И лишь тогда разгром стал реальностью. «Многие, — говорится в "Песне о Муртене", — прыгали в озеро, хотя и не испытывали жажды!» Пехотинцы тонули в озере, всадники погружались в него вместе с лошадьми, но, поскольку оно не было очень глубоким, на его поверхности виднелось еще немало тел, по которым можно было стрелять, как по мишени; вдобавок, на воду спустили лодки с лучниками и арбалетчиками, которые забавлялись этой игрой часть дня.
Согласно преданию, одному всаднику все же удалось спастись, но произошло это лишь благодаря тому, что он попросил о заступничестве святого Урса, небесного покровителя Золотурна.
Еще и сегодня рыбаки из Муртена порой обнаруживают в своих сетях доспехи и скелеты.
На этот раз герцог потерял десять тысяч человек, и среди них цвет своего рыцарства. Жак де Мас, несший герцогское знамя, погиб, защищая его.
Впрочем, сдаваться было бесполезно: швейцарцы никому не давали пощады. Поговорка «Жестокий, как при Муртене» долгое время бытовала в Швейцарии и в Бургундии.

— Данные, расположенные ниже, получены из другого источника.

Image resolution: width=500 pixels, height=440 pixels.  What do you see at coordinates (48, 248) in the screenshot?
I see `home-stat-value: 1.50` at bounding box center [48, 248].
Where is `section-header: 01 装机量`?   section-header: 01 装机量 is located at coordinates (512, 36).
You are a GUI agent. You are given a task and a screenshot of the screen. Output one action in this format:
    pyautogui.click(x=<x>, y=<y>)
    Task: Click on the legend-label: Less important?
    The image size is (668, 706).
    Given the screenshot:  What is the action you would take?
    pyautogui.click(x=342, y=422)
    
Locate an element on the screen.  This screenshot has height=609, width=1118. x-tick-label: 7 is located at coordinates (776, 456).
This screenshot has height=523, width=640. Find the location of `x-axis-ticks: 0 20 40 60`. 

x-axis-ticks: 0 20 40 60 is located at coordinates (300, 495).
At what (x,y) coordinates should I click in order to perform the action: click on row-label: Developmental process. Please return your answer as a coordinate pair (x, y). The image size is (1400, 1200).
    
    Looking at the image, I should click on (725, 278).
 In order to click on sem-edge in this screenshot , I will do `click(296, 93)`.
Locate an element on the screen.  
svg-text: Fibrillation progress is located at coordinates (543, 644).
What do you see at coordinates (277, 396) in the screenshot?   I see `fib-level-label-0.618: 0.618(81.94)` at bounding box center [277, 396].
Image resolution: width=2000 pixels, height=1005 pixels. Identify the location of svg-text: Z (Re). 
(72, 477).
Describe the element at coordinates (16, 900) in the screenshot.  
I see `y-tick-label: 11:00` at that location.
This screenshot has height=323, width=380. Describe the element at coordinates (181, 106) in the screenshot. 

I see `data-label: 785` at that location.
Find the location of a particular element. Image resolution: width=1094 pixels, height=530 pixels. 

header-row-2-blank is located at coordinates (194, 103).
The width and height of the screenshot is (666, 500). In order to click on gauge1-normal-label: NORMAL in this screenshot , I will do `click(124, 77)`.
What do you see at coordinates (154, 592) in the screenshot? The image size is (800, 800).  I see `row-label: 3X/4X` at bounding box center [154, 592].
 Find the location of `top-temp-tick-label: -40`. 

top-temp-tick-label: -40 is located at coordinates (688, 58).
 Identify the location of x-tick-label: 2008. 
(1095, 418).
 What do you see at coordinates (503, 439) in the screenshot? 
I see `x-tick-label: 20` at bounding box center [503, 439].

По прошествии трех дней, поступая в соответствии с древним обычаем, швейцарцы, дабы никто не мог оспорить их победу, вырыли огромную яму, побросали туда мертвых и засыпали их негашеной известью. Через четыре года яму вскрыли и обнаружили там лишь скелеты; из этих скелетов был сооружен оссуарий, пользовавшийся широкой известностью: швейцарцы показывали путешественникам оставшиеся на костях врагов следы страшных ударов мечом, которые нанесли их предки.
На оссуарии была начертана латинская надпись, перевод которой мы приводим:
«Во славу Господа, всемогущего и всемилостивого. Войско прославленного и доблестного герцога Бургундского, осаждавшее Муртен и разгромленное швейцарцами, оставило здесь этот памятник своего поражения».
Позднее (в 1751 году) поэт Халлер добавил к ней следующие стихи, которое мы переводим с немецкого:
«Гельветы, живите в мире! Здесь покоится дерзостное войско, заставлявшее дрожать даже трон Франции. Не число, не губительное оружие, а единство дало вашим предкам силу остановить эти закаленные легионы. Знайте же, братья, что сила пребывает в единстве и верности».
В 1798 году армия под командованием генерала Брюна, заняв Муртен, усмотрела в этих надписях оскорбление французской славы и уничтожила их вместе с оссуарием.
Позднее об этом поступке французских солдат рассказали Бонапарту, посетившему поле битвы при Муртене.
— Они совершили ошибку, — произнес он, — в те времена бургундцы не были французами.